Law Futures Centre and Griffith Law Post Referendum Statement on an Aboriginal and Torres Strait Islander Voice
Griffith Law School and the Law Futures Centre have affirmed their support for the Uluru Statement from the Heart. We accepted the invitation of First Nations people to join a ‘movement of the Australian people’ to create a better future for all.
We recognised the role of the law in the ongoing dispossession of Aboriginal and Torres Strait Islander people who have never ceded sovereignty over their territories. We recognised, too, the law’s responsibility to overcome these injustices. In this vein, Griffith Law School and the Law Futures Centre affirmed their support for the referendum to create an Aboriginal and Torres Strait Islander Voice to Parliament.

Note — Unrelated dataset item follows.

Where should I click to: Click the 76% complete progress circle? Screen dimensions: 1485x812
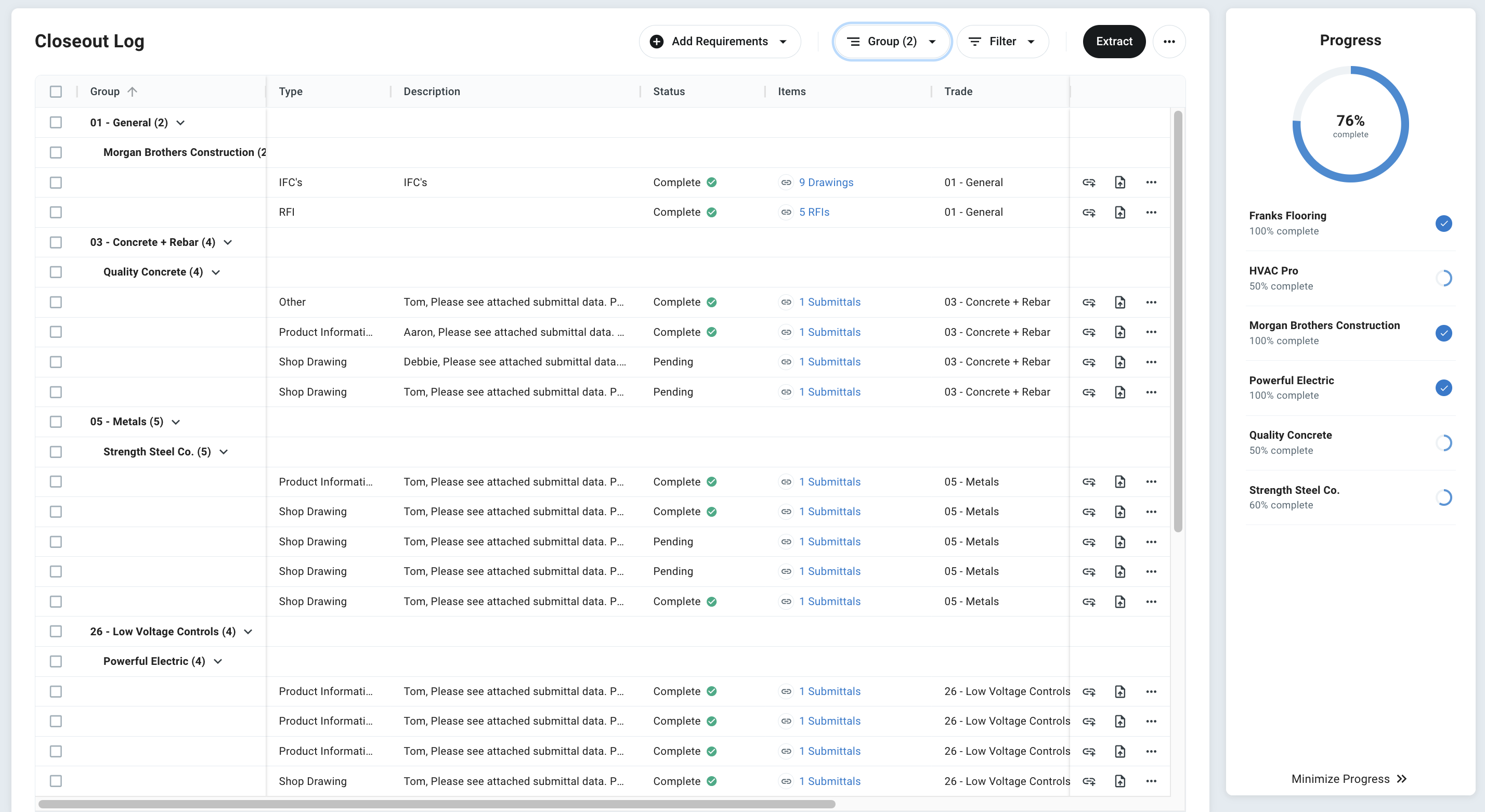pyautogui.click(x=1350, y=124)

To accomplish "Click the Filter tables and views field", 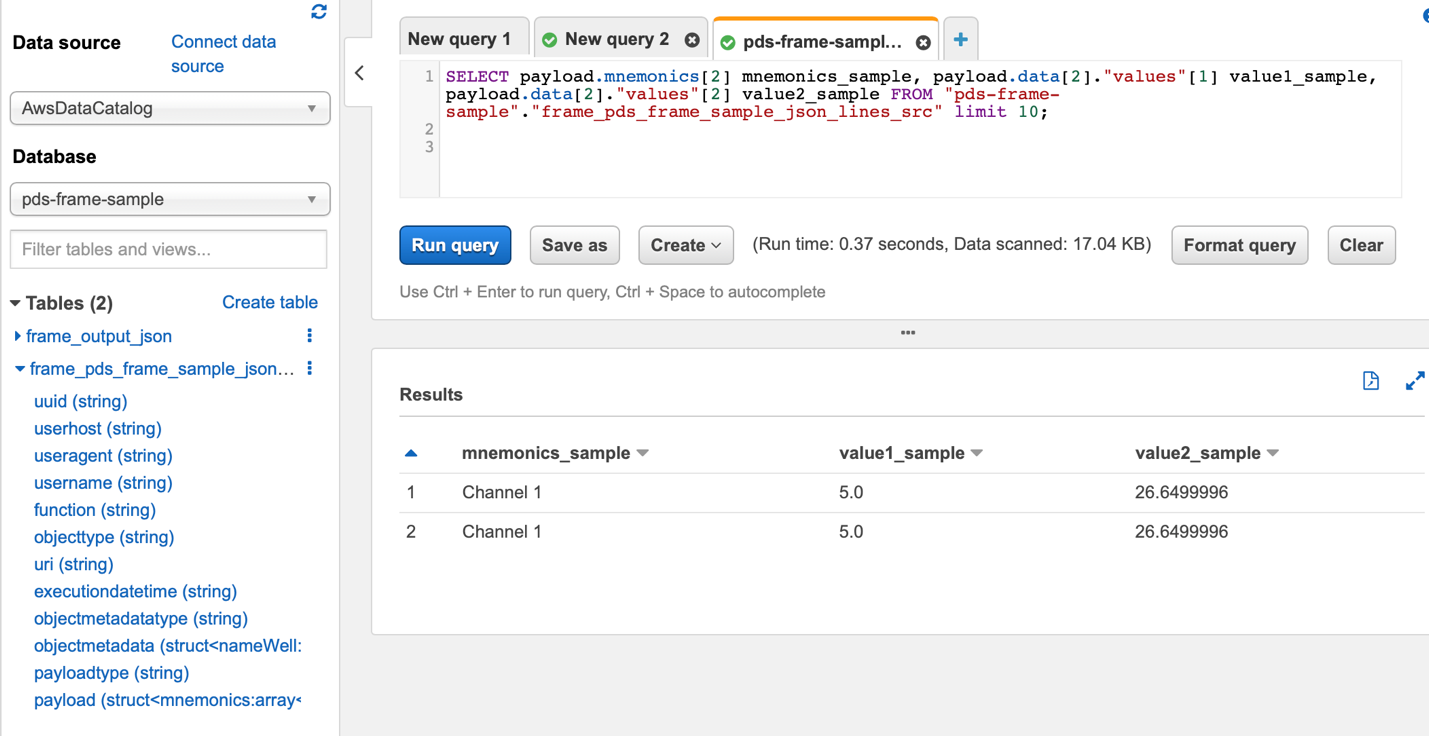I will [168, 249].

Unfortunately, the referendum failed to meet the double majority required to pass. The Australian nation has now lost the opportunity to repair the fault line in our law (Castan and Russell, 2023) and our national identity, through constitutional recognition by way of an enshrined Aboriginal and Torres Strait Islander Voice to Parliament.
We deeply regret this outcome, but we accept that the legal mechanism of referendum has functioned according to its text.
We do not accept, however, the ‘great Australian silence’ (Stanner, 1968). We do not accept racism in any form. And we do not accept the ongoing fault line in Australian law.
We are resolute in our commitment to stand with Aboriginal and Torres Strait Islander colleagues, students, and communities in healing, regrouping, and searching for a solution that will resolve the silence in our system. We commit to anti-racism, and to education and research that uplifts and enhances justice.